First of all, the concerns expressed here in no way, shape or form compare to the pain of those who have lost loved ones to COVID-19, of those who have had to endure hardships on the frontline of this crisis. God bless them all.
I am, however, surprised by the emotional toll that this PPP process is taking, and I am sure many others are feeling the same. Yes, the process of preparing and submitting applications is stressful, as it seemed like every lender has a different interpretation of the requirements, and wants the data cut a slightly different way. Yes, the process of waiting for the lenders to review the applications is stressful. And yes, the process of waiting for the SBA to render a decision is stressful. If the SBA ever approves my app, I am sure the process of waiting for the funds to be deposited will be stressful as well, since the lending bank is not “required” to fund the loan post-approval. I am finding, however, that the most stressful piece of this is the all my mental second guessing of whether I did the “correct” things to maximize the probability of getting a loan approved. Did I apply to enough lenders, or too many? Did I interpret questions correctly, and provide the correct information? Is there some unseen landmine I should have anticipated?

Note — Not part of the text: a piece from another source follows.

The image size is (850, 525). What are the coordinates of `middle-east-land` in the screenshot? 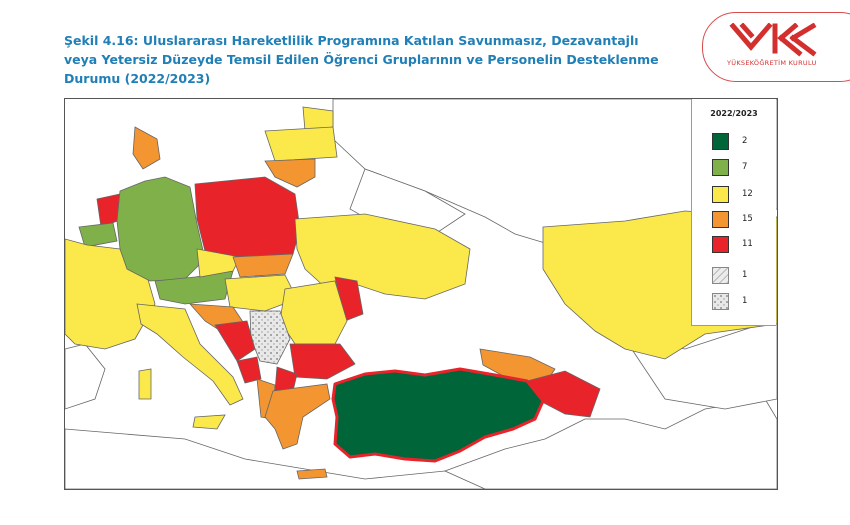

I guess this stress is related to the potential downside of making the wrong decisions. For small business, it goes beyond the dollars and cents. Without this loan, bankruptcy is a real possibility for my small business. But, to me, even worse than losing the business I’ve spent the last 20 years creating is the prospect of looking my 12 employees in the eye and telling them I can no longer pay them. Like a lot of small business owners, I think, they are my extended family. Prior to starting my own small business, I worked for several large companies, and on a few occasions had to do mass layoffs of a room full of people. This is far worse, however. These employees are my friends. I see them in church, at the ball-field, and in the grocery store. I know their kids and spouses, and have been to their graduations and weddings. They have been tremendously loyal to me. I kid you not – I would rather get this damn virus and take my chances than have to let these people go.
The guilt and remorse associated with potentially making a wrong decision that puts these people’s livelihood at stake is brutal. As small business owners, we are used to, for the most part, controlling our own destiny. That’s one of the things we love about running a small business. However, this PPP loan process is so random, and such a black box, I feel totally helpless. I’m not the only one, I am guessing. While I appreciate the fact that there this program was created and funded, did the process need to be so random and arbitrary? Hopefully if, God forbid, something like this ever arises again, there is a better process in place that is understandable, manageable, and equitable.
Sorry for the long post. Don’t mean to be a whiner, but felt like I had to air out a few emotions, as others in the same boat may be feeling this way as well. Good luck all.